Perhaps the principal reason for Brexit is precisely that Britain did not experience such a humiliation in 1940? That France’s historically darkest year is our brightest? That the European Union is indeed a community of the defeated and degraded, who have learned, in acute agony, the depths to which, divided, they can sink, and from which only united, they have restored, and have a chance of sustaining, their higher natures? Certainly, contemporary Britain shows, to continental observers, an astonishing insouciance towards political, economic, social and cultural developments, which their much harsher historical experience has taught them to recognise as warning signs of imminent danger, decay and destruction. France’s humiliation in 1940 was merely the military culmination of a general crisis which had been building within the nation for many years before, and which extended for many years thereafter, even beyond De Gaulle’s transformative presidency. Similarly, the deficiencies and divisions within Britain, which led to the result of the 2016 referendum, go back many years, and going forward, have stored up potentially decades more of damage. For not only French commentators have made the comparison between the humiliation Britain is now inflicting upon itself through Brexit and that which France inflicted upon itself in the 20th century.

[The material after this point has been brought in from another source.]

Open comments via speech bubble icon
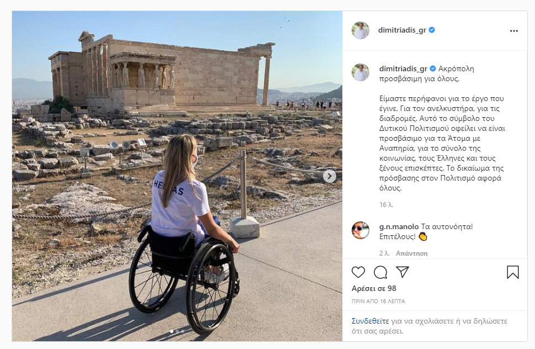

So British pro-Europeans should study l’homme du 18 Juin. Like him, we should recognise that our defeat need not be final, that externally, very powerful global forces are arrayed against its permanence, as are, even more, internally, the material and moral interests which define our innate national identity. That the enthusiasm of a motivated minority, and the acquiescence of an exhausted majority, will not indefinitely exclude a campaign to reverse the referendum decision. But also, like him, we should recognise that such a reversal must entail a wholesale renewal of our sense of ourselves, and of our place in the world, as a leading European people. We have lost a battle, but we have not lost the war.